We have anthropomorphized nature. Countless Disney movies and an irrational environmentalist movement has persuaded far too many people that nature is the very thing that is not. Nature is simply indifferent, much like the indifference in our interactions with computers. Computers don’t “know” anything. They merely respond to input. They cannot care; they cannot love; they cannot be just precisely because they have no concept of it. Nature is the same way.

How then, is it a place to learn any transcendent knowledge? If you think that by camping, for instance, you are experiencing nature in any real sense, you are mistaken. Your car, the food you brought, the clothes you wear, your phone, the road to your campsite all say otherwise.

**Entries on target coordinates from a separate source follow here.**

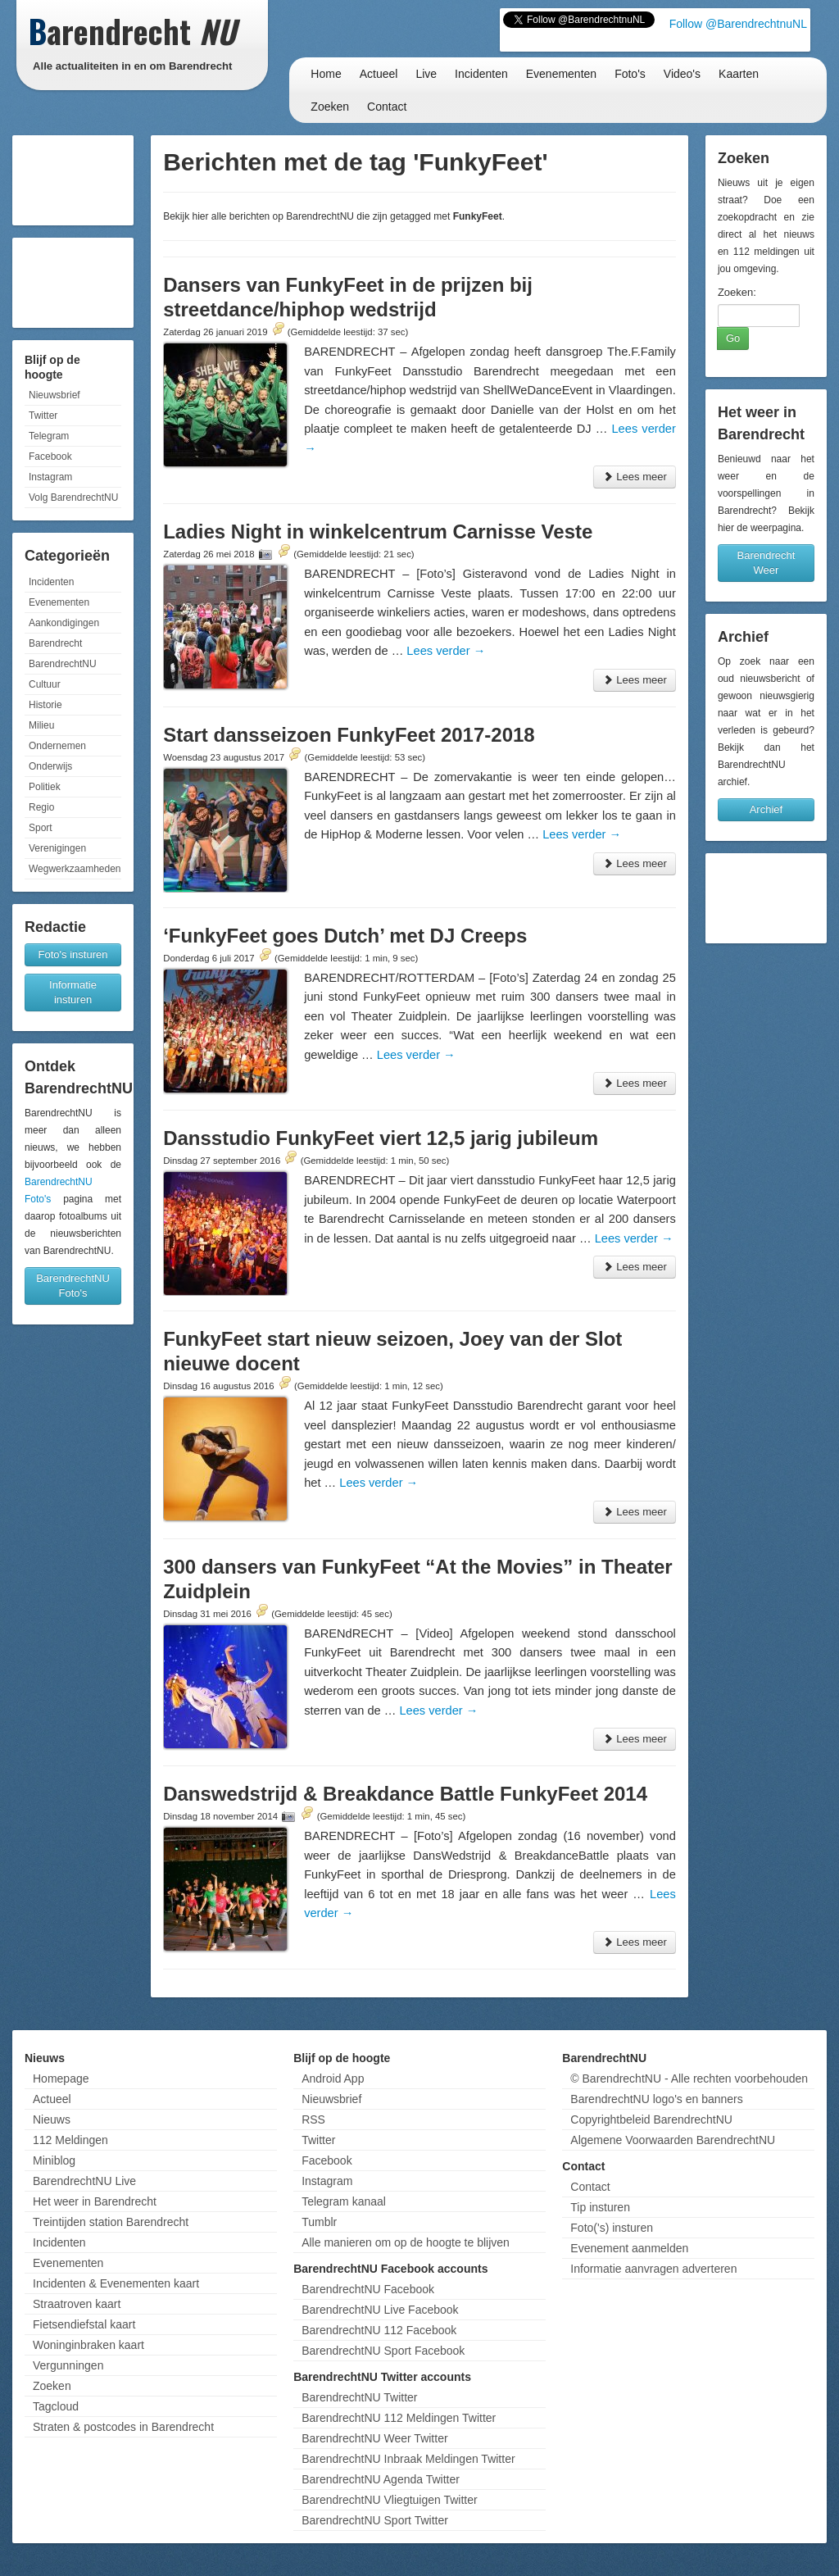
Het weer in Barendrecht (94, 2201)
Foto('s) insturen (611, 2227)
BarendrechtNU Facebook (368, 2289)
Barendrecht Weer (766, 562)
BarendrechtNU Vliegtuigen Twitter (390, 2499)
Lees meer (634, 476)
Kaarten (739, 73)
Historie (45, 705)
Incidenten (481, 73)
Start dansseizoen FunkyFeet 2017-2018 (349, 735)
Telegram (49, 436)
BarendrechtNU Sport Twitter (375, 2520)
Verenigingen (57, 848)
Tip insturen (600, 2207)
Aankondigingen (64, 623)
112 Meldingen (70, 2140)
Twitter (43, 415)
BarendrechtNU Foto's (73, 1285)
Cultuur (45, 684)
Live (426, 73)
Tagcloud (56, 2406)
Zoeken (330, 106)
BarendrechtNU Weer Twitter (374, 2438)
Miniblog (54, 2160)
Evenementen (561, 73)
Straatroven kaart (76, 2303)
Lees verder (445, 650)
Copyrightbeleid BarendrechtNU (651, 2119)
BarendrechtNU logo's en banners (656, 2099)
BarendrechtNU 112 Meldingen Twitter (399, 2417)
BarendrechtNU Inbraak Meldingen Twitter (408, 2458)
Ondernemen (57, 746)
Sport (40, 828)
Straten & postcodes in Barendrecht (123, 2426)
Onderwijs (50, 766)
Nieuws (51, 2119)
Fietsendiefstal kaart (84, 2324)
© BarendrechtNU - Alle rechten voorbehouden (689, 2078)
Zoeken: (737, 292)
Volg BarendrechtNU (73, 497)
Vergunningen (68, 2365)
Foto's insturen (73, 954)
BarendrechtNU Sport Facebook (383, 2350)
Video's (682, 73)
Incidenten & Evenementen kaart (116, 2283)
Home (326, 73)
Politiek (45, 787)
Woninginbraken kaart (88, 2344)
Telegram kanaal (344, 2201)
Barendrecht (55, 643)
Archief (766, 809)
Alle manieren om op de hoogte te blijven (406, 2242)
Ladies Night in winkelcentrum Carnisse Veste (377, 531)
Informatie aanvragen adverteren (653, 2268)
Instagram (50, 477)
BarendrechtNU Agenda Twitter (381, 2479)
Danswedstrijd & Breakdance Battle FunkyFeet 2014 (405, 1794)
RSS (313, 2119)
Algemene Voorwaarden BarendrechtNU (672, 2140)
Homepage (61, 2078)
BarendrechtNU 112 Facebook (379, 2330)
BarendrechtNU (63, 664)
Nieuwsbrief (54, 395)
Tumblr (319, 2221)
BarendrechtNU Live (84, 2181)
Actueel (379, 73)
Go (733, 338)
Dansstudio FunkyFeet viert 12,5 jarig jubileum (380, 1138)
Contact (386, 106)
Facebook (50, 456)
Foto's (630, 73)
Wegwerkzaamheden (75, 869)
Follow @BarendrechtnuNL (738, 23)
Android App (333, 2078)
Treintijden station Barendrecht (110, 2221)
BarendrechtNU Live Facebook (380, 2309)
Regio (41, 807)
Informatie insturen (73, 992)
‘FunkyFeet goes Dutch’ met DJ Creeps (345, 936)
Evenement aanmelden (629, 2248)
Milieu (41, 725)
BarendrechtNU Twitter (359, 2397)
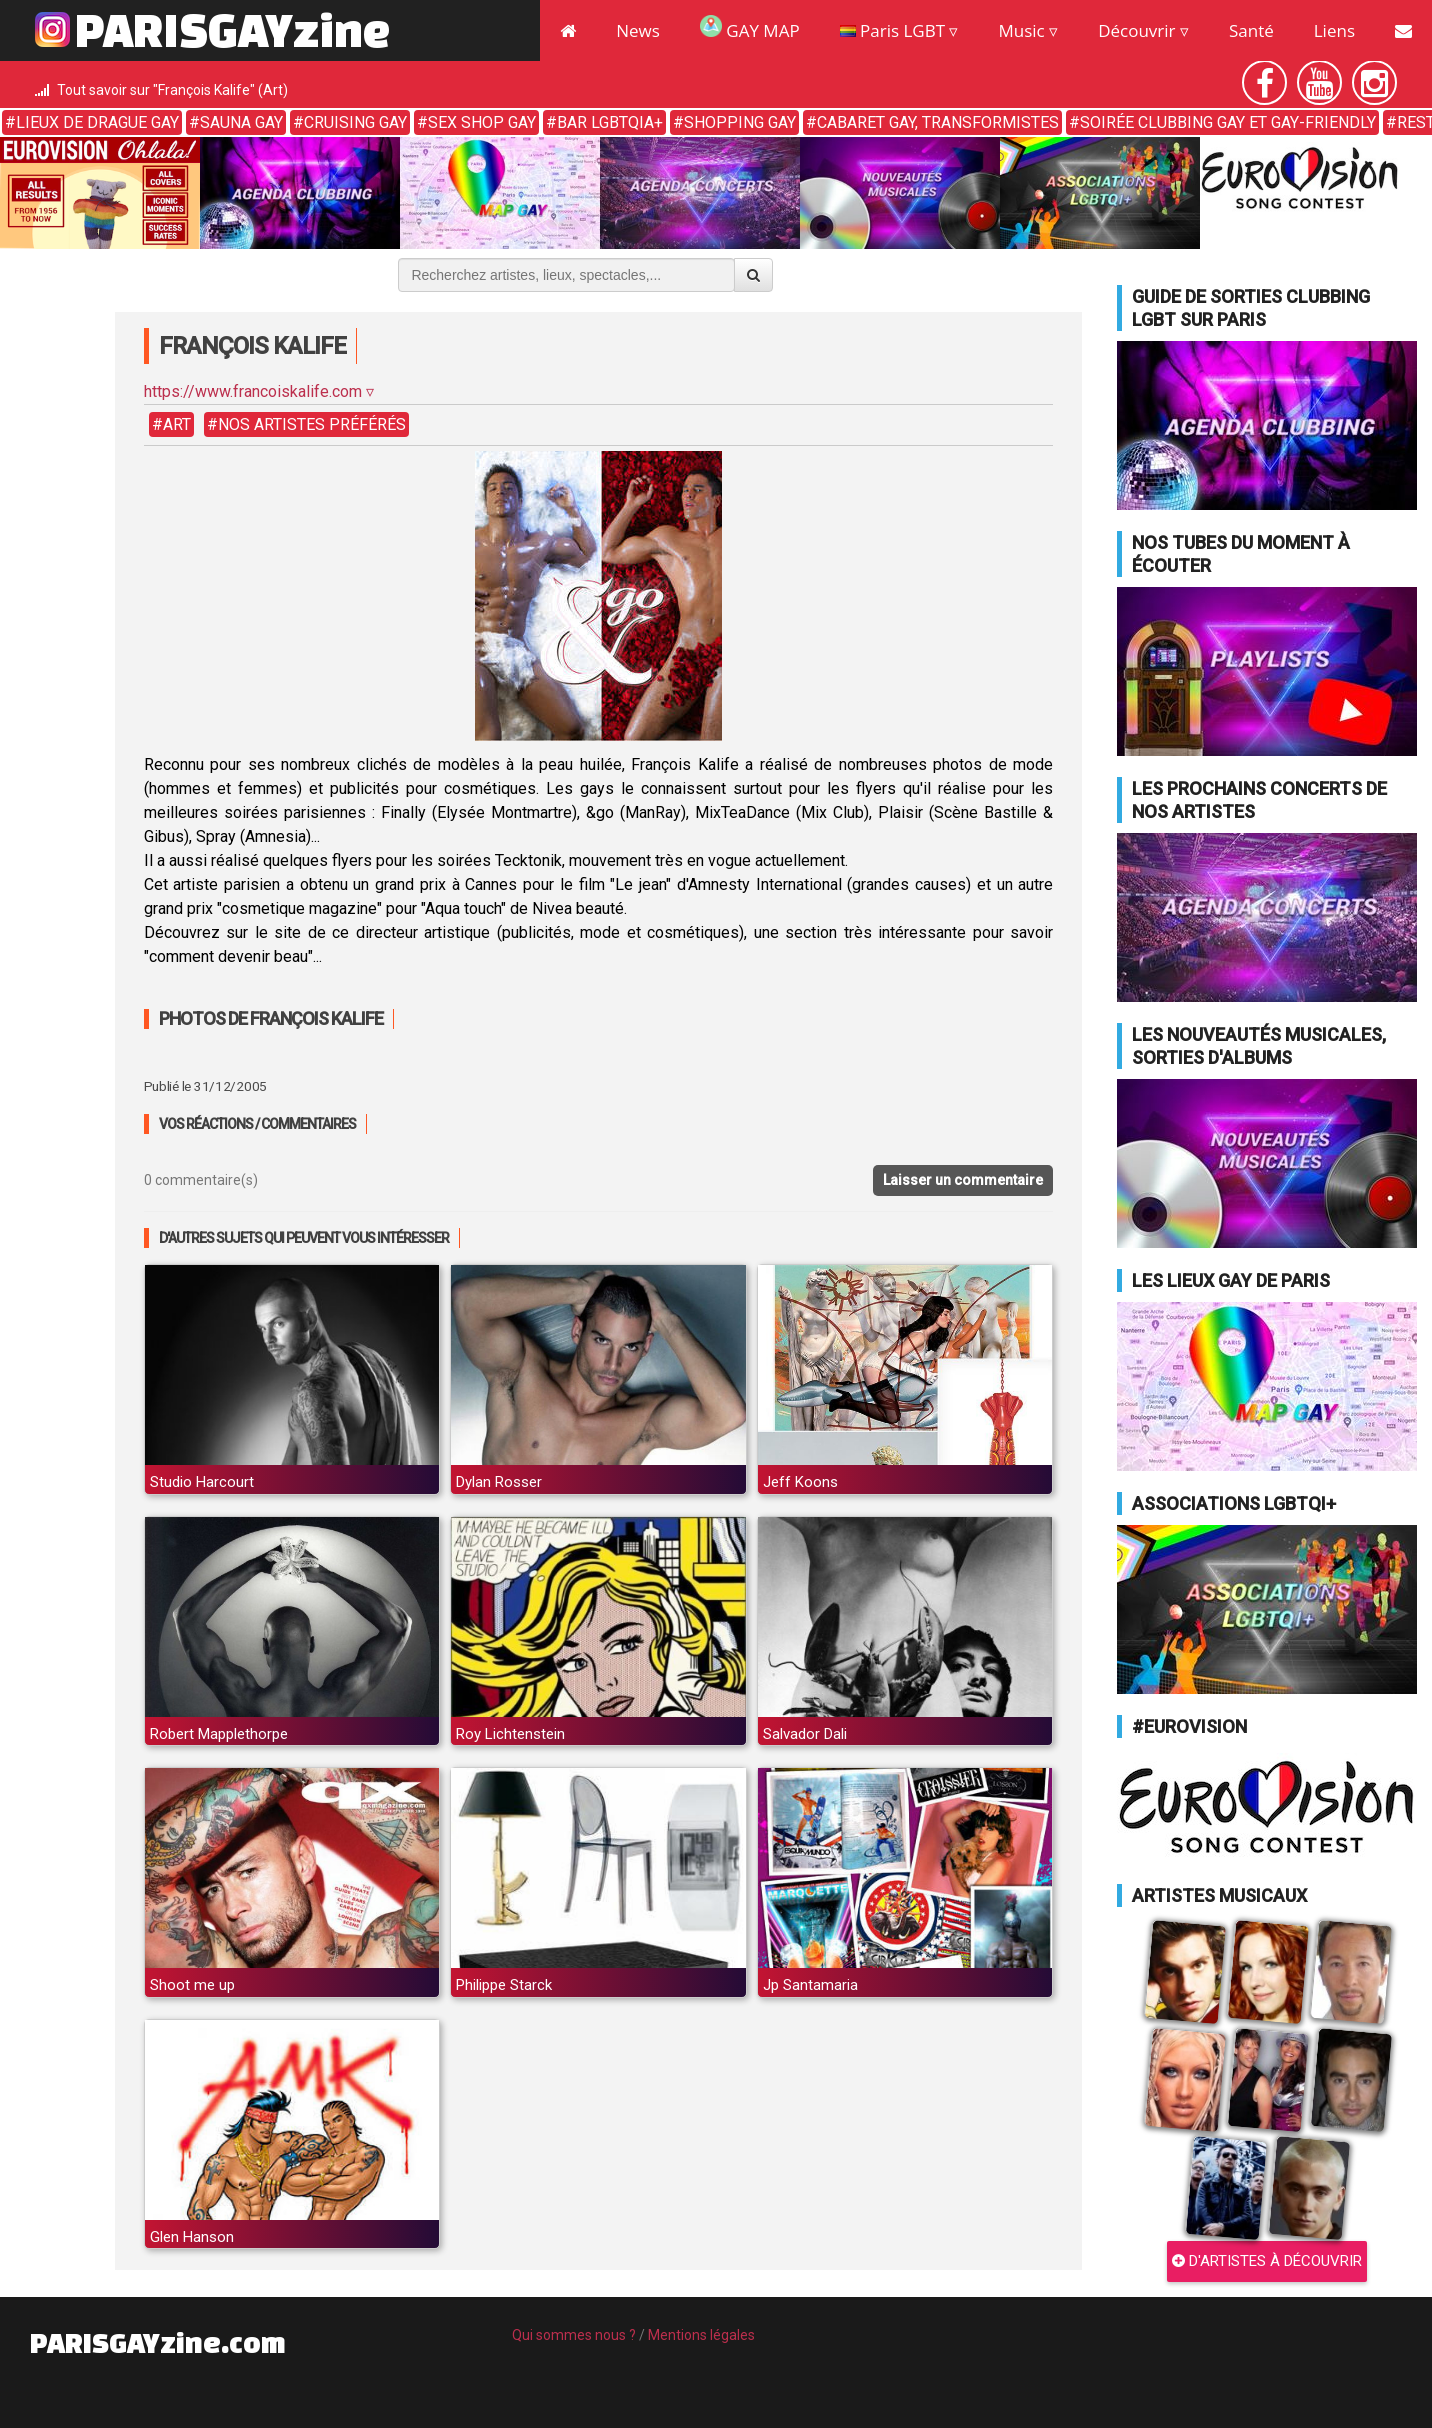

You are able to “experience” nature only through the umbilical cord of civilization.

You are removed from civilization only in the most direct and literal sense. Yes, you are not in the city; but neither are you subjugated to indifference of nature. IF you seek any transcendental understanding of your world from nature, then it is only through the discussion you have about it with other people. That intellectual interaction is where you will truly learn. Unless you are willing to return, as Freud suggested, to the primitive ideal of living naked off the land, then you are only fooling yourself if you hold that you are connected to nature in any real way. “Forgive me, my dear friend,” wrote Plato, “You see I am fond of learning. Now the country places and the trees won’t teach me anything, and the people in the city do.”

So there’s a summary of the basic ideas of the book and my response to them. I think our culture is at a low-point right now. But its nothing insurmountable. Plagues, whether of the body or mind, must take their course, and then are gone.
[Note: Unless specifically quoted otherwise, this post is based on my ideas and understandings of Thornton’s book. I don’t want any charges of plagiarism.]